» Stored items:
▼
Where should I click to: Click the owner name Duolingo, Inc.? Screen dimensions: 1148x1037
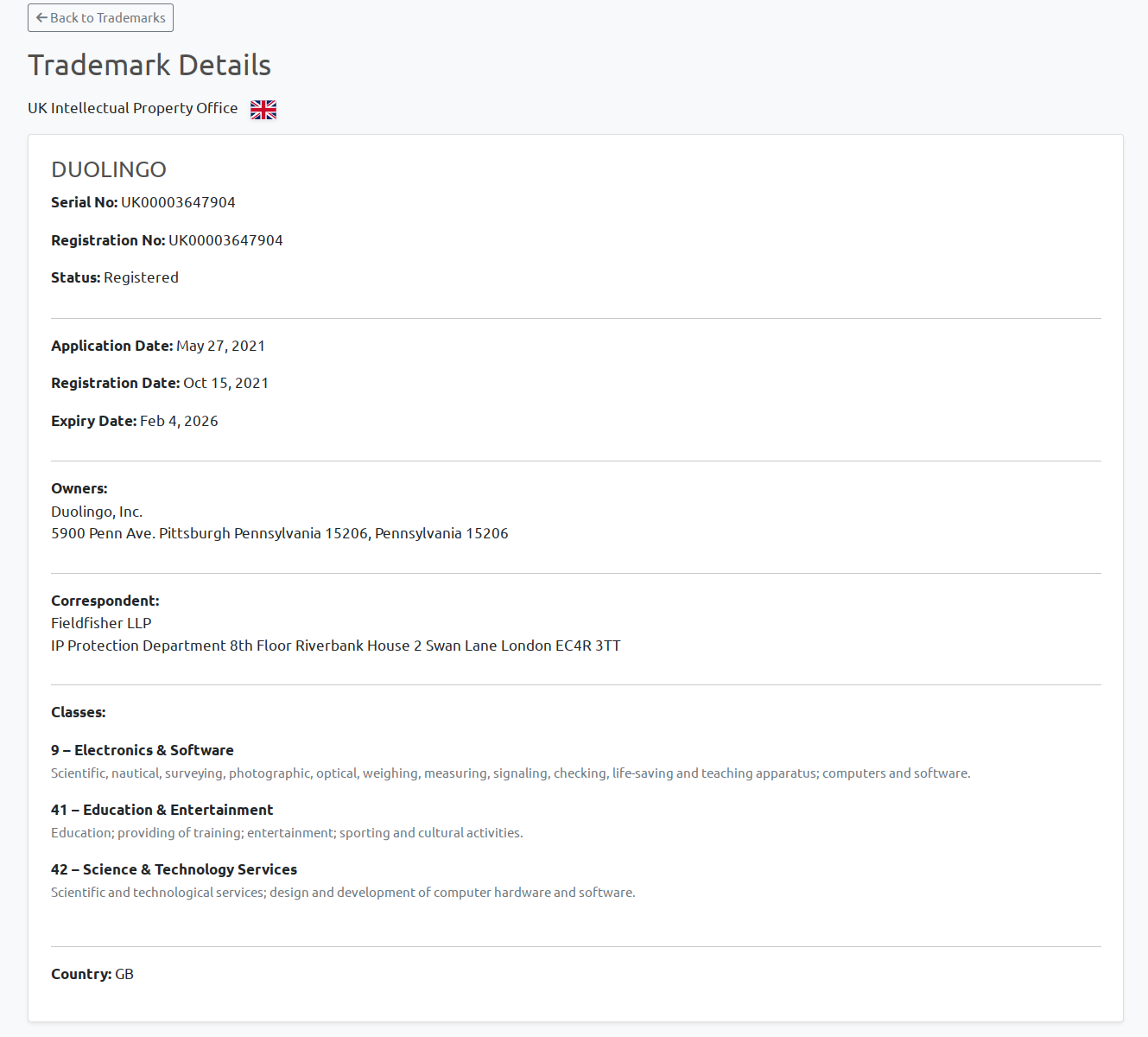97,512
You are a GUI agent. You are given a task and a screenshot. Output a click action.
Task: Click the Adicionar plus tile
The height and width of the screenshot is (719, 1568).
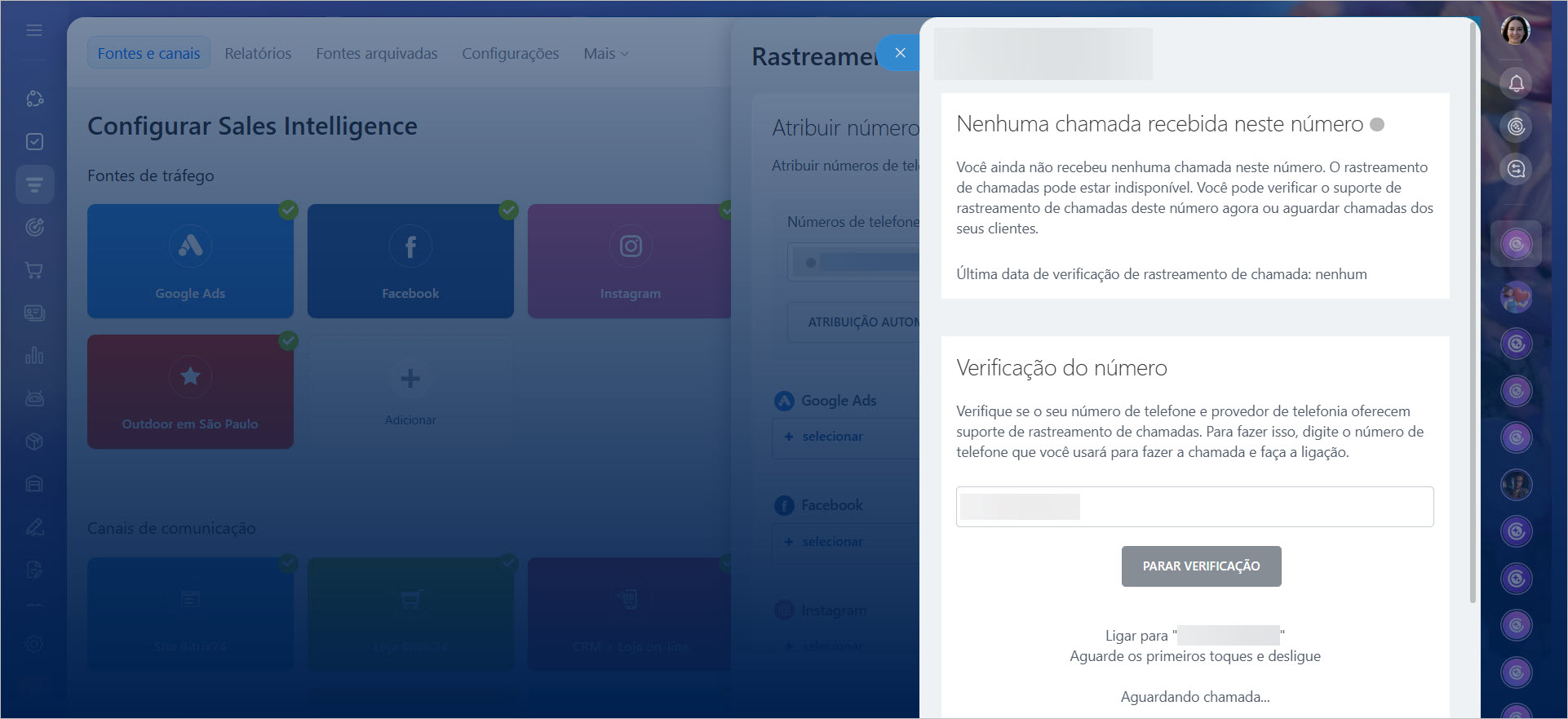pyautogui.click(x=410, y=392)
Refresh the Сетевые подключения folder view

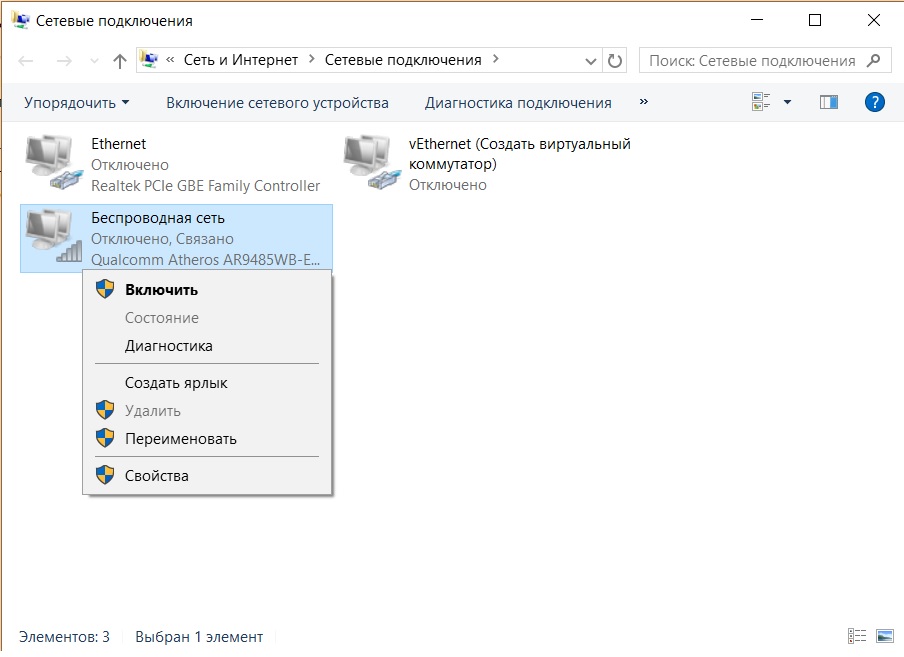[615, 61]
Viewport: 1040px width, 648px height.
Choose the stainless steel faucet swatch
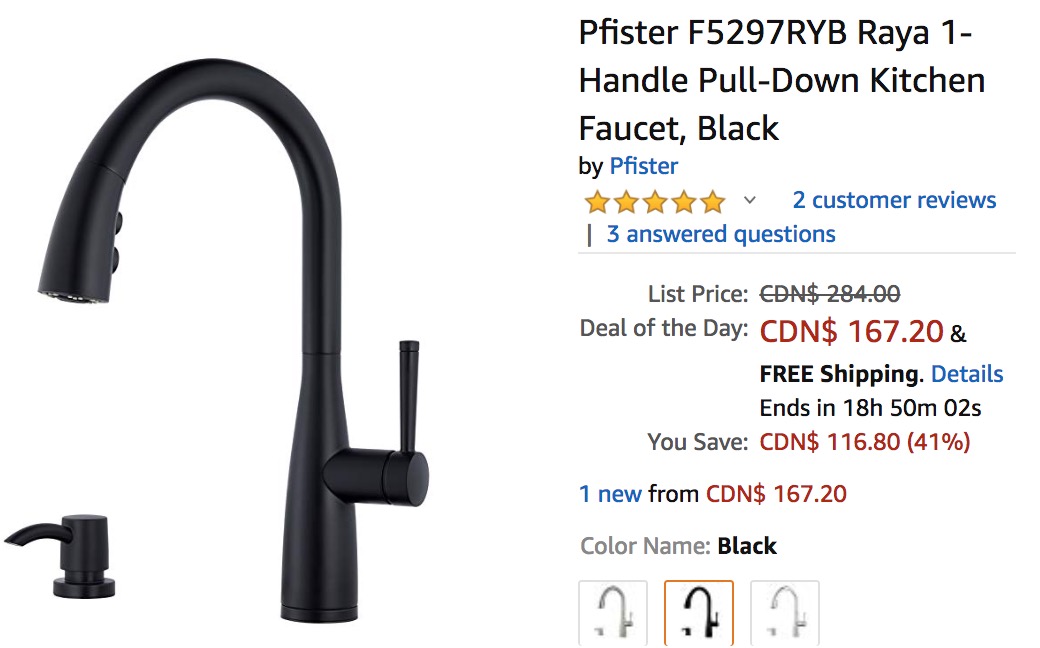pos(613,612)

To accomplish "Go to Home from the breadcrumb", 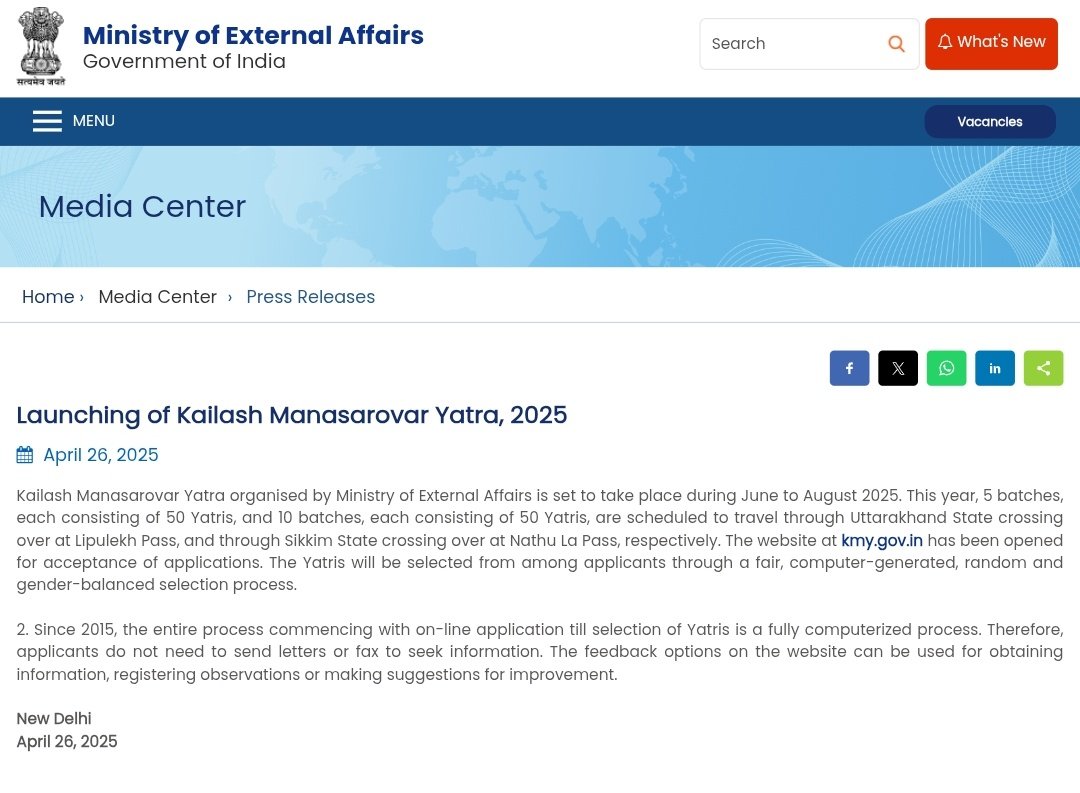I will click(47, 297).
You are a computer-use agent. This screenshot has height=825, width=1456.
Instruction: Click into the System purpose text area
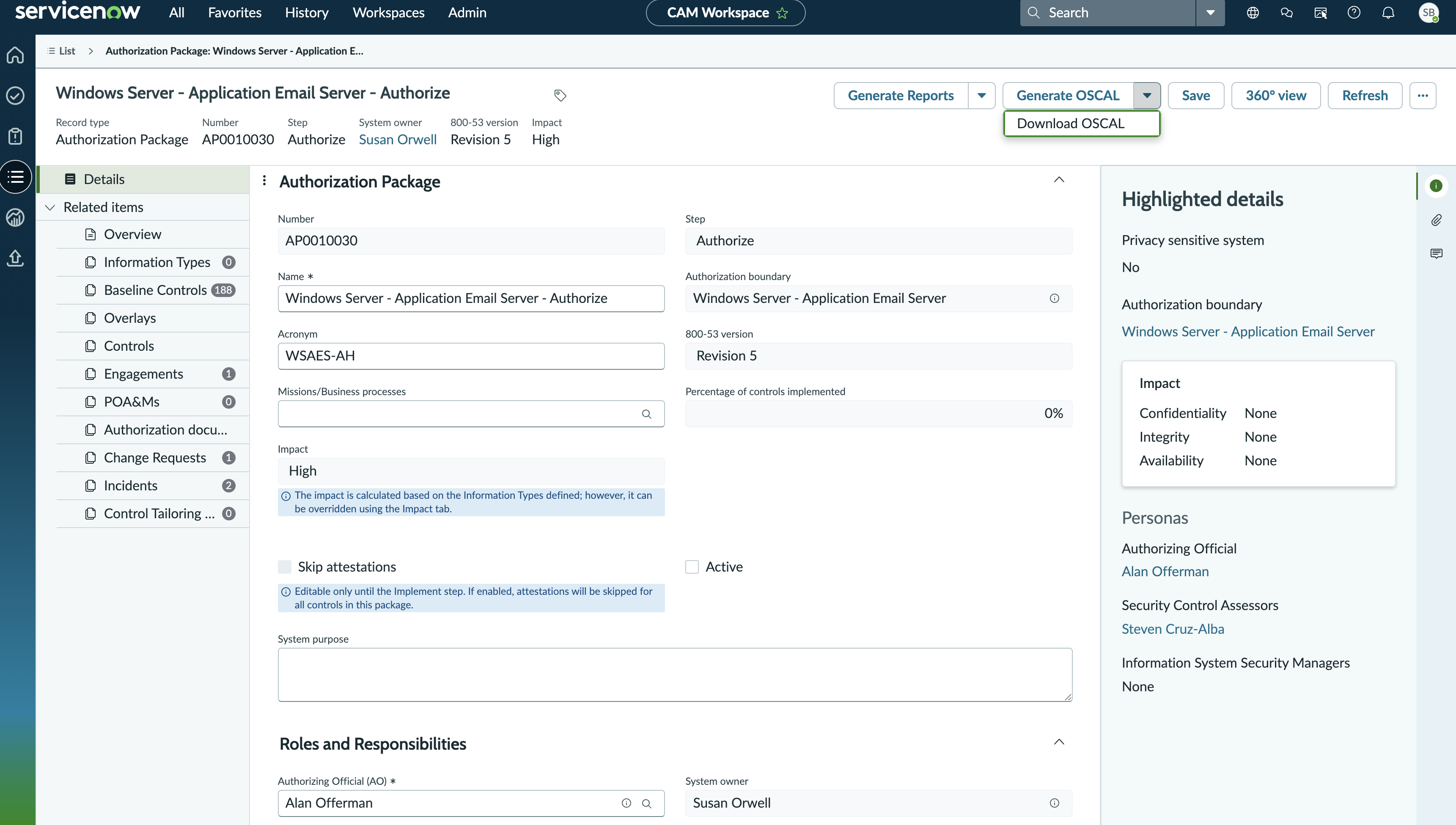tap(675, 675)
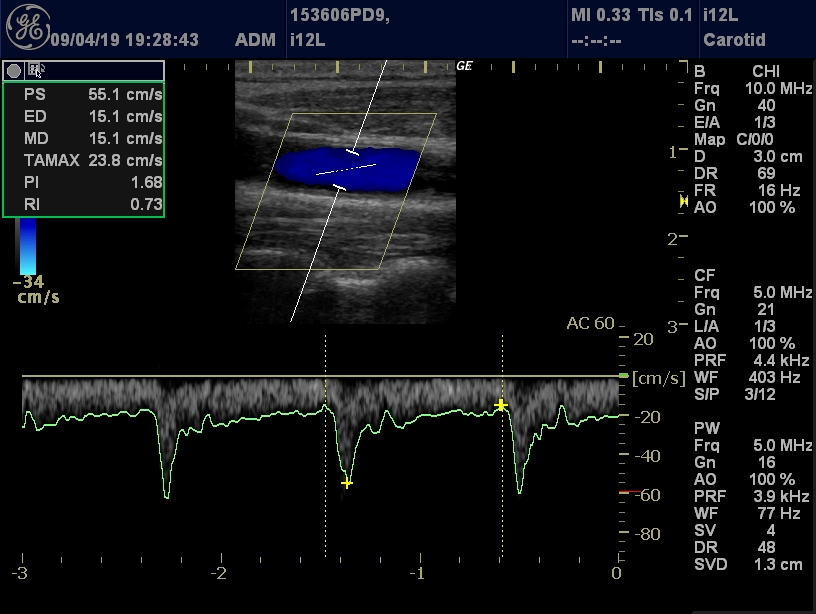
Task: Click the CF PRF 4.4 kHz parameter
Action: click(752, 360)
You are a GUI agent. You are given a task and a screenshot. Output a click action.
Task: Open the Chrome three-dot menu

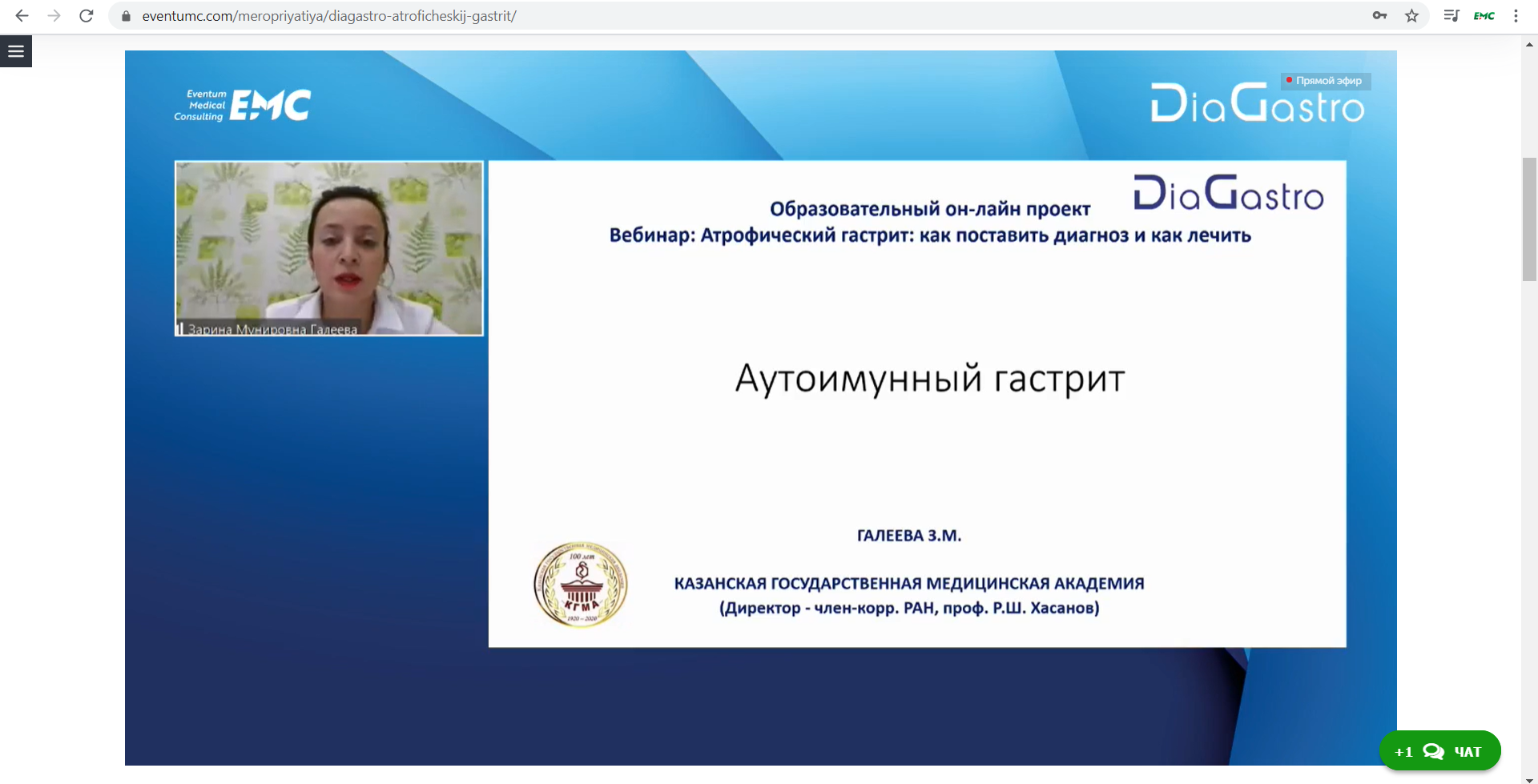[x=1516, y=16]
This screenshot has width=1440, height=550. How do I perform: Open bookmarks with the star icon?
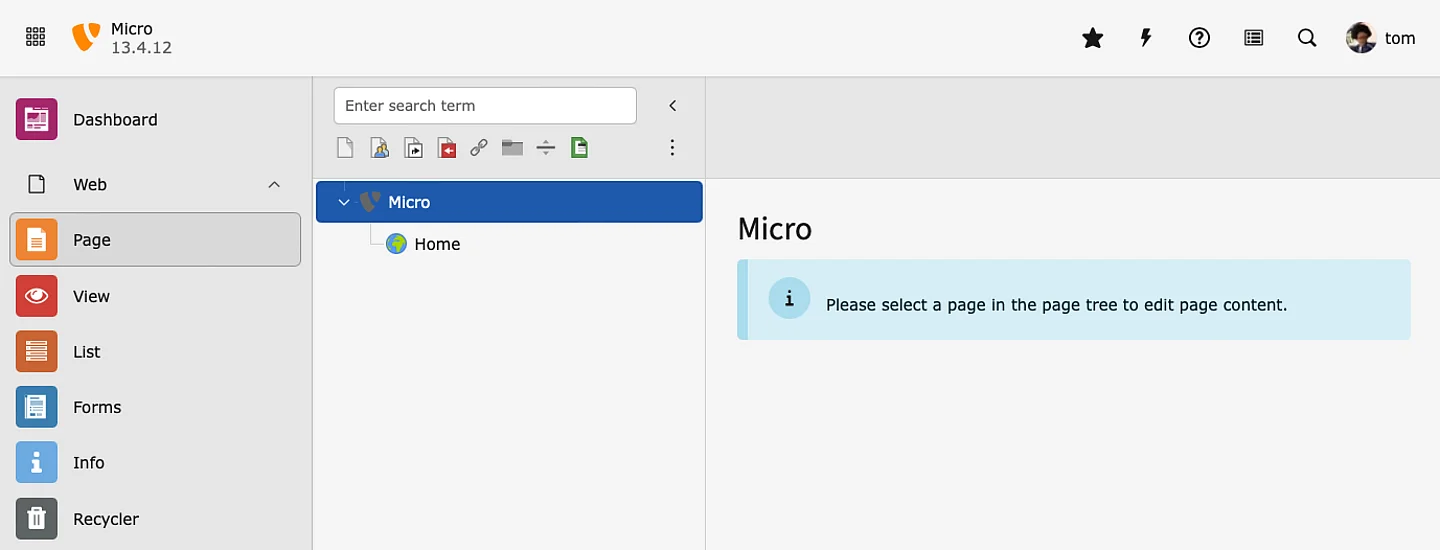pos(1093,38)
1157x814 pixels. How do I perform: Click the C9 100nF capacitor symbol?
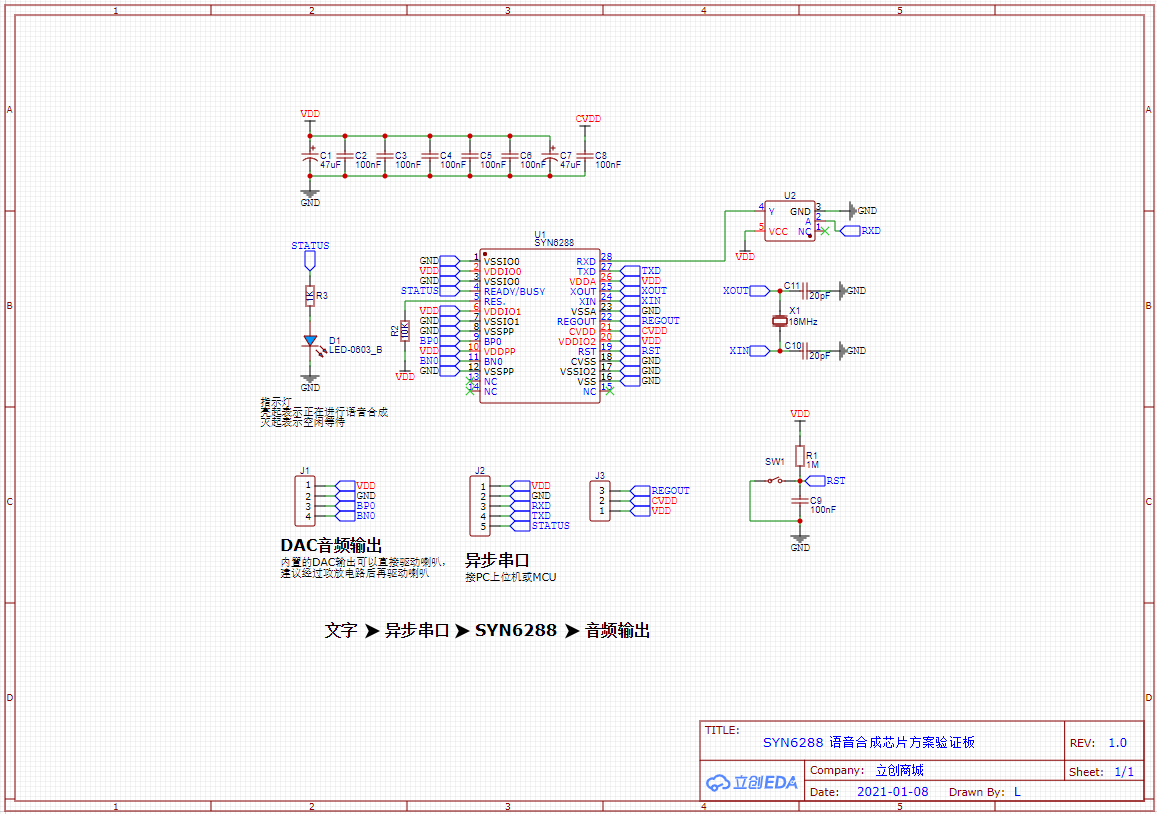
▲
» WHAT YOU WILL DO: Give an exact copy of the line containing "Task: Open the Chrome three-dot menu" and every line after it through the end of the entries. Pictures are to be dropped.

» TASK SOLUTION:
Task: Open the Chrome three-dot menu

[x=1516, y=16]
This screenshot has width=1440, height=550. How do I perform: Open bookmarks with the star icon?
pos(1093,38)
1157x814 pixels. How do I perform: Click the C9 100nF capacitor symbol?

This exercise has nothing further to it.